By Thalia Ortiz
Correspondent
With the transmission of AIDS/HIV on the rise in recent years, this week’s Brown Bag series focused on an unconventional way to foster sexual education. “Sex and Video Games: Promoting Health in a Fun Way” ran on Friday, Oct. 7. in Mayo Concert Hall.
Leslie Snyder, a professor and director of the Center for Health Communication and Marketing at the University of Connecticut, spoke about her time at the school working with colleagues studying AIDS and HIV in the United States. Snyder learned that poor African Americans are statistically at a greater risk for contracting AIDS/HIV. Teens and young adult men are at an even greater risk and typically transmit the virus to women through heterosexual contact, she said. “You grew up in an environment with AIDS,” Snyder said to the audience.
While information on AIDS and HIV prevention is readily available to students on college campuses, Snyder explained that it is unfortunately less readily available to people of lower economic standing. An important goal is to spread awareness of this health issue.
“Nobody is trying to do things with these men because it’s difficult to communicate with them,” she said.
Snyder went on to explain that she and her colleagues asked themselves, “Where can we find a media channel that can reach a whole lot of people?” The answer, they found, was in video games.
Data showed that in this demographic of African-American men, three quarters of them played video games on a daily basis, while half of adult African-American men played games, Snyder said.
Projects like this always have leaders, but over 75 people had a hand in this one, she said. Snyder and her team went to work asking people from what channel they would want to get their sexual education, and video games was the answer given by men across the board.
The advantage of video games is that it models and shows positive behaviors, she said. Snyder explained that players would learn by role-playing and problem solving within the game.
The issue with this, however, was that the game needed to have a specific goal. When referring to the target audience of campaigns like this, Snyder explained, “I always tell my clients, ‘What are your behavioral goals? What do you want (people) to do?’ ” Snyder and her team then decided that they wanted their target audience to use condoms to reduce the risk of spreading HIV/AIDS and get tested for STI’s (sexually transmitted infections).
Developing the game became the next step, and Snyder and her team networked with leaders in the game industry. One requirement of the project was that the game had to be compatible to play on a computer that was seven years old in order for people from a lower economic background to be able to play, since they would likely own an outdated PC, she said.
Snyder then presented a preview of the actual game, called “Nightlife,” to the audience. Because it is geared toward men, "Nightlife" begins with a male avatar. This avatar is an aspiring DJ and the objective is to lead him through levels where he has an opportunity to have sex with one of three female characters in each level of the game.

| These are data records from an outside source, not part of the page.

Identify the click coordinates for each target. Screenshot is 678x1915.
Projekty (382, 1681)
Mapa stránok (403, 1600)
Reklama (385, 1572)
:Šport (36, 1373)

Depending on what choices players make in the game, they may or may not have sex. If they choose to have sex with a condom, for instance, the avatar must go to a store and select the condom. If the wrong condom is selected, like lambskin (since it is not an effective material for protection), players do not get what Snyder calls the “benefits” of making progress in the game.
“We had guys motivated, saying, ‘Oh, oh, we gotta get some condoms to advance,'” she said.
According to Snyder, “Nightlife” was tested by an online panel of young African-American men who were given the game for three days, during which the game was played an average of two-and-a-half times. The panel showed even better results once they were asked to play the game again over a three-month span, where they played it between 10 and 100 times, she said.
Snyder explained that positive effects were seen, such as an increase in the number of people who wanted to get tested for STI’s and HIV and a rise in condom usage in the real world, she explained.
“We need to do more research … I would like to do a second round in the game,” she said. In terms of what can be expected in a possible subsequent version of this game, Snyder mentioned that she would like to release an edition of “Nightlife” targeted toward women.